Excerpt provided -
----

And then we have the action itself, the praising of the Savior. The picture is much like our worship service hopefully should be. Jesus comes in to be with us and we rise to heaven to be with him and we’re to sing forth his praises. “Hosanna. Blessed is the one who comes in the name of the Lord.” This is the King of Kings and Lord of Lords with whom we have to do. Our worship and praise sound out the way their worship and praise sounded out nearly 2,000 years ago.

I want to talk and use this illustration then in the chapter in John chapter 12 as a means to talk about how we glorify God. These people were moved to glorify God in various ways in the account before us. And I want to use these verses to help us to instruct ourselves how we fulfill that purpose for which we’ve been created, which is to glorify God in all that we do and say.

Okay. Number one: we glorify God by worshiping the King.

We read here in the context of John chapter 12 in verses 12 and 13 that the great multitude comes out. They take branches of palm trees. They go out to meet him and they cry out, “Hosanna, blessed is he who comes in the name of the Lord, the King of Israel.” They worship Jesus Christ.

Now, you say, “Dennis, when you’re talking about worship, this is not the formal worship service of this church of that existed at the time of Jerusalem?” But it is. You see, they have palm branches. Why do they have palm branches? Because palm branches were used in the context of the worship of God’s people as recorded in Leviticus 23:39-44. The palm branches or branches of trees were used at the Feast of Tabernacles. Now, this wasn’t this feast, but it was a religious element that they brought into their celebration of Passover week. So they were supposed to cut down these branches and then they were supposed to use them in the praise of God.

Nehemiah, the text talks of the same thing—that the palm branches are used in the formal worship of the church. And indeed in the book of Revelation in chapter 7, verses 9-12, we see the same thing. In Revelation 7, we see the worship going on in heaven. And we see in verse 9, “After these things, I looked and behold a great multitude which no one could number of all nations, tribes, peoples, and tongues standing before the throne and before the Lamb clothed with white robes with palm branches in their hands.”

----

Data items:
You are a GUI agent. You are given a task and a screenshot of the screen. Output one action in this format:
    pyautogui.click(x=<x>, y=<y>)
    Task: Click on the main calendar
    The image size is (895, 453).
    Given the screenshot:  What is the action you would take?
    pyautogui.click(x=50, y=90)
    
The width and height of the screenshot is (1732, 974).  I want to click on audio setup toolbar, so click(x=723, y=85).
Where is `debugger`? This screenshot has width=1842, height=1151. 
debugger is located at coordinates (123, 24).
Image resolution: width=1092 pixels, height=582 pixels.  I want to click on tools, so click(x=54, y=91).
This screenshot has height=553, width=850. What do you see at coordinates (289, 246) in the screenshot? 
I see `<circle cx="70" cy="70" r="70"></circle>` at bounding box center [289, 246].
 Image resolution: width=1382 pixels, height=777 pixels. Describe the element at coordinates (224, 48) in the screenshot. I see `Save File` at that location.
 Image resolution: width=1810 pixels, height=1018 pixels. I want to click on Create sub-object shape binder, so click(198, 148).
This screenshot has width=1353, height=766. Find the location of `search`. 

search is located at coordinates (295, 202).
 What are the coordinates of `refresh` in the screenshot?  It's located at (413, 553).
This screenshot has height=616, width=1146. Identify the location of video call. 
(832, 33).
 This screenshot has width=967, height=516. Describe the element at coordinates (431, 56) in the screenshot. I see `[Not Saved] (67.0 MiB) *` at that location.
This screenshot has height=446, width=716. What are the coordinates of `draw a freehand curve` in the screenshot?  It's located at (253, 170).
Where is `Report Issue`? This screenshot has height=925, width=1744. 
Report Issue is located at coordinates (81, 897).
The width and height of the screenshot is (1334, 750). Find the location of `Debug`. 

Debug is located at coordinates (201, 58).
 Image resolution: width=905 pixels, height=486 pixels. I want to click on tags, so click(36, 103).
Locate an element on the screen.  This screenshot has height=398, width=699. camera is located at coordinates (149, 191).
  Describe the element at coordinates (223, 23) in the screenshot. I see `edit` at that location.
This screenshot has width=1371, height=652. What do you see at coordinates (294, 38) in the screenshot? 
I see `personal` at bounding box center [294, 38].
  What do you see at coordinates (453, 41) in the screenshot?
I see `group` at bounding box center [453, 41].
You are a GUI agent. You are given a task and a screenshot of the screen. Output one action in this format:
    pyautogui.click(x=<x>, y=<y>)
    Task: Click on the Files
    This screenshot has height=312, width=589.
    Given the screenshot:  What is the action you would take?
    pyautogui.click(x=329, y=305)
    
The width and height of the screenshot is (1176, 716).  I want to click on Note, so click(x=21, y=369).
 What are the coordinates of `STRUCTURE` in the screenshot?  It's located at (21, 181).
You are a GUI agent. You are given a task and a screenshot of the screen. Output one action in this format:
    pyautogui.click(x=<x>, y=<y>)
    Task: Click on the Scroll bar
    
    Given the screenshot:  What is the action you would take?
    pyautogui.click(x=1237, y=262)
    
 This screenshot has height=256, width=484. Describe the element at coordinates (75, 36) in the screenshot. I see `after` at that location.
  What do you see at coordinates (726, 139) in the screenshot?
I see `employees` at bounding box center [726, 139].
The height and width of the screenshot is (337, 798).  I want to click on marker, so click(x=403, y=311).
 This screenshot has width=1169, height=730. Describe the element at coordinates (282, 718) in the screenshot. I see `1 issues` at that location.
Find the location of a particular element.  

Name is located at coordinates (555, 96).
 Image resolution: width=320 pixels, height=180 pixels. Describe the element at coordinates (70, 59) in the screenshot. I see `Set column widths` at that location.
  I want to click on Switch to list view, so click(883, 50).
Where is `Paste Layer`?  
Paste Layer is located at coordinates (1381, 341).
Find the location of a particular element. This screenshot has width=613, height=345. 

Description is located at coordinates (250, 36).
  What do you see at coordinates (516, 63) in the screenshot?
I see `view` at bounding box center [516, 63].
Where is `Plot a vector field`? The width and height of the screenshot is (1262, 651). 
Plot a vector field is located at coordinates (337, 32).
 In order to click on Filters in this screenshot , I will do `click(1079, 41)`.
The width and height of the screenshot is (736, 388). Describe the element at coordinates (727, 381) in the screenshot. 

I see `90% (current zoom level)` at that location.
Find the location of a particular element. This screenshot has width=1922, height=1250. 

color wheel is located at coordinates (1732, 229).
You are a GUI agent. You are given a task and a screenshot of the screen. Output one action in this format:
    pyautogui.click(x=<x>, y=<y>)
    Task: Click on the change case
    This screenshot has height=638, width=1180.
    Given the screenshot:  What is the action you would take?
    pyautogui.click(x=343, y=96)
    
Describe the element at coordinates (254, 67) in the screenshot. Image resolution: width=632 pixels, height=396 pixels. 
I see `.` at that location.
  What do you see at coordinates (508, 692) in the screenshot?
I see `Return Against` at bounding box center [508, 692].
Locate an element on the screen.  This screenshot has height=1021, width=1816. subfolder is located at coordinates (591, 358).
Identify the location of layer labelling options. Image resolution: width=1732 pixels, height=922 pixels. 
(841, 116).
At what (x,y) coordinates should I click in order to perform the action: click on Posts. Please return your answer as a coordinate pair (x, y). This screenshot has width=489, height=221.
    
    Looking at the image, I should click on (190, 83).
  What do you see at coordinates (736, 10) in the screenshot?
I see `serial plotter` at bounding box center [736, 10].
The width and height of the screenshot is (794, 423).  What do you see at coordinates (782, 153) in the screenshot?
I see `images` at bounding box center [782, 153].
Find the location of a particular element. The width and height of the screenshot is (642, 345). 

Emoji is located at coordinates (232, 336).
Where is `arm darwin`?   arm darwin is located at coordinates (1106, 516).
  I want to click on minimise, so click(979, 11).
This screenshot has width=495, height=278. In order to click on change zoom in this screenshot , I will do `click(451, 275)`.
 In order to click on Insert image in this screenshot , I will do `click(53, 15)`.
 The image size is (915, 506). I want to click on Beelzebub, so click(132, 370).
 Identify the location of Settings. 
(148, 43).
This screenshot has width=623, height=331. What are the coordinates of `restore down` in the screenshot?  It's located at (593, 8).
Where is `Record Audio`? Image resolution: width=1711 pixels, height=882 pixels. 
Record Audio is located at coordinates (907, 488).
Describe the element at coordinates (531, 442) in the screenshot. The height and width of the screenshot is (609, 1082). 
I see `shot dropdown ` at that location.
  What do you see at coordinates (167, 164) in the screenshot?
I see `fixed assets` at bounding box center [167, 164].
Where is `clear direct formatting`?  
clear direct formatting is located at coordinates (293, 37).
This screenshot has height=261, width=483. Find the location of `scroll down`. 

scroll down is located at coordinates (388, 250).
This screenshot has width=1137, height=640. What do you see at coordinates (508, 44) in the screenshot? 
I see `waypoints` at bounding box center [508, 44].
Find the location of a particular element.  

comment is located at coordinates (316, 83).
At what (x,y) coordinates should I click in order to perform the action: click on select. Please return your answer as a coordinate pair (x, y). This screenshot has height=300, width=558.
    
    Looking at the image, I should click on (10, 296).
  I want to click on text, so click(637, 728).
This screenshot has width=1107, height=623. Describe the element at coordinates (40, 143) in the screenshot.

----

Written exercise 1 - List every book of the Bible that the sermon on John 12 names.
Written exercise 2 - Extend the sermon on John 12, starting after its last sentence.

Exercise result 1 - John, Leviticus, Nehemiah, Revelation

Exercise result 2 -
Palm branches in their hands. There is a symbolic sense in which as we come together to worship God, we come with palm branches in our hands. Palm branches were used as symbols of conquest. Rulers would be given palm branches in terms of their conquest of peoples. And the Lord Jesus Christ is the palm branch bearer—palm branch bearer of all palm branch bearers. The book of Daniel says that the Lord Jesus, the King of Kings, is he who rides upon the heavens for our help, for the help of the people of God.

In the citation on your outline, Jesus is the one who rides on the heavens who walks as it were on treetops because he is King of Kings and Lord of Lords. So these people were engaging in glorifying God through their worship of him for who the scriptures say that he was.

Now they were using a citation here in terms of this particular version in John 12. “Hosanna, blessed is he who comes in the name of the Lord, the King of Israel.” They’re using a citation here from Psalm 118. Turn to Psalm 118 and we’ll look at this verse being cited, particularly verses 22-29 and more specifically verses 25 and 26.

Psalm 118 is the last of the Hallel, which means the series of Psalms 113 to 118. “Hallel” means praise God. So it’s a section of the Psalms we use specifically to praise God. And indeed, after the Last Supper, when it says they departed, singing a hymn or psalm, most people believe it was one of these Hallel psalms that were sung as they went into the evening for Jesus’s arrest and betrayal.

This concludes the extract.